DIRECTIVE: Please present every line of the listing below as a numbered list, leaving out any blank lines.

Entries on locating words and elements
"""

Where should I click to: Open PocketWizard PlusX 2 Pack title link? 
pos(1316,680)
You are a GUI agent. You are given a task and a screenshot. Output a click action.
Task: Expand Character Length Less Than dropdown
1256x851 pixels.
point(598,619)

"""

THE COMPLETED TASK:
1. Where should I click to: Open PocketWizard PlusX 2 Pack title link? 
2. pos(1316,680)
3. You are a GUI agent. You are given a task and a screenshot. Output a click action.
4. Task: Expand Character Length Less Than dropdown
5. 1256x851 pixels.
6. point(598,619)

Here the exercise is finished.